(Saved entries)
•••

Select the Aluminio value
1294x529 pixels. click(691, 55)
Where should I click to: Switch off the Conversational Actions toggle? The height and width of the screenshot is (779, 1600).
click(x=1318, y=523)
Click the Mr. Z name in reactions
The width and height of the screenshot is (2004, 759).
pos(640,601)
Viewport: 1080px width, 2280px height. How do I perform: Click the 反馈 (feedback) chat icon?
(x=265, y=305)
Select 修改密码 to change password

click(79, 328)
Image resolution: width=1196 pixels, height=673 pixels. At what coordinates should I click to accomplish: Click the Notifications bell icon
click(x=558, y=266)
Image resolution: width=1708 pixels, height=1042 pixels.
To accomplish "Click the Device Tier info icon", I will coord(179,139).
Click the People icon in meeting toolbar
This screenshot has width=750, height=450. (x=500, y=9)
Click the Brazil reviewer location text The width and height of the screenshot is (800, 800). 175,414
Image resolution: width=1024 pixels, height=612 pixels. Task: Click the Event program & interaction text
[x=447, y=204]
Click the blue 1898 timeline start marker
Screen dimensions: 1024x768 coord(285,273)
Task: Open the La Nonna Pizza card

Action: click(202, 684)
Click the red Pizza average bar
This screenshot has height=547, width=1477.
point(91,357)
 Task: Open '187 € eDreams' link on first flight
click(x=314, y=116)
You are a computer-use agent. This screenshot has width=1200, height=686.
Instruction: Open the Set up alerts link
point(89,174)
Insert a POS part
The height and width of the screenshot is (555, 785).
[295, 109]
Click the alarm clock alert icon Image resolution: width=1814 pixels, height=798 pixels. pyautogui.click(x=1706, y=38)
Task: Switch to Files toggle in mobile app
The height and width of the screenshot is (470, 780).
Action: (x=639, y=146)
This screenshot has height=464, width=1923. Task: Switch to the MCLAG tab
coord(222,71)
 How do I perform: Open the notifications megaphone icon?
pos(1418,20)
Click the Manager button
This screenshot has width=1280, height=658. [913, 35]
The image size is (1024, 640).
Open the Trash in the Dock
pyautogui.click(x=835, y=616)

•••

Task requirements ->
Only the lines from the one with "The image size is (1024, 640)." through the end of the data should be printed, each exactly as it appears.

Solved problem ->
The image size is (1024, 640).
Open the Trash in the Dock
pyautogui.click(x=835, y=616)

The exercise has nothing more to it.